Suppose that the dipole moment associated with an iron atom of an iron bar is 2.8 × 10-23 J/T. Assume that all the atoms in the bar, which is 5.8 cm long and has a cross-sectional area of 1.5 cm2, have their dipole moments aligned. (a) What is the dipole moment of the bar? (b) What torque must be exerted to hold this magnet perpendicular to an external field of 2.2 T? (The density of iron is 7.9 g/cm3 and its molar mass is 55.9 g/mol.)

Answer 1

To solve this exercise it is necessary to apply the equations related to the magnetic moment, that is, the amount of force that an image can exert on the electric currents and the torque that a magnetic field exerts on them.
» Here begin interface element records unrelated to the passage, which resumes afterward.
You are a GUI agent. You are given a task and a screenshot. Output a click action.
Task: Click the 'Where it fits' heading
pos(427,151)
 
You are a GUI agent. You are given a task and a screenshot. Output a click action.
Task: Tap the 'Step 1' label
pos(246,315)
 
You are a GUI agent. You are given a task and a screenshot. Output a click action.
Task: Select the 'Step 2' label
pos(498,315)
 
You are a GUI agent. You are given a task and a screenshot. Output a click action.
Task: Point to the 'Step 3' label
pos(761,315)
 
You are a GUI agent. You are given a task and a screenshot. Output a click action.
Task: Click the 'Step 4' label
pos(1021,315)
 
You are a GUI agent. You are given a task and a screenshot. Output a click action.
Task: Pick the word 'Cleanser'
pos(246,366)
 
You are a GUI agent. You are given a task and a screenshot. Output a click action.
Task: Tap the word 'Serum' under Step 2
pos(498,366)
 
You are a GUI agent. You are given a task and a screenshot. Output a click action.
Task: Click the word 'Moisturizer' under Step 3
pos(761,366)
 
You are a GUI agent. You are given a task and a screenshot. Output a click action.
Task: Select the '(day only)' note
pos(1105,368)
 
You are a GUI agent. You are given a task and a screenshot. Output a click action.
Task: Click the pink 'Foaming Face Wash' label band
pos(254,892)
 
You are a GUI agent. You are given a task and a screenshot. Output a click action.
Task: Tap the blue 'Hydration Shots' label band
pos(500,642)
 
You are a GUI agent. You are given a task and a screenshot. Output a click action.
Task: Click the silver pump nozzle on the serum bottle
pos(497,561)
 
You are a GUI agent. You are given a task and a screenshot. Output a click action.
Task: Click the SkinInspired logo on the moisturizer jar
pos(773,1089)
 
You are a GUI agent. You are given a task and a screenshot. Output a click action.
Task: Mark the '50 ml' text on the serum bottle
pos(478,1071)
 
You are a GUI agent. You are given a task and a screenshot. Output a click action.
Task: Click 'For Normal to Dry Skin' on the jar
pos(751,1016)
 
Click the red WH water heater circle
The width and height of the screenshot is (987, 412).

The diple moment associated with an iron bar is given by,

$\mu = \alpha *N$

Where,

$\alpha =$ Dipole momento associated with an Atom

N = Number of atoms

$\alpha$ y previously given in the problem and its value is 2.8*10^{-23}J/T

$L = 5.8cm = 5.8*10^{-2}m$

$A = 1.5cm^2 = 1.5*10^{-4}m^2$

The number of the atoms N, can be calculated as,

$N = \frac{\rho AL}{M_{mass}}*A_n$

Where

$\rho =$ Density

$M_{mass} =$ Molar Mass

A = Area

L = Length

$A_n =$Avogadro number

$N = \frac{(7.9g/cm^3)(1.5cm)(5.8cm^2)}{55.9g/mol}(6.022*10^{23}atoms/mol)$

$N = 7.4041*10^{23}atoms$

Then applying the equation about the dipole moment associated with an iron bar we have,

$\mu = \alpha *N$

$\mu = (2.8*10^{-23})*(7.4041*10^{23})$

$\mu = 20.72Am^2$

PART B) With the dipole moment we can now calculate the Torque in the system, which is

$\tau = \mu B sin(90)$

$\tau = (20.72)(2.2)$

$\tau = 45.584N.m$

Note: The angle generated is perpendicular, so it takes 90 ° for the calculation made.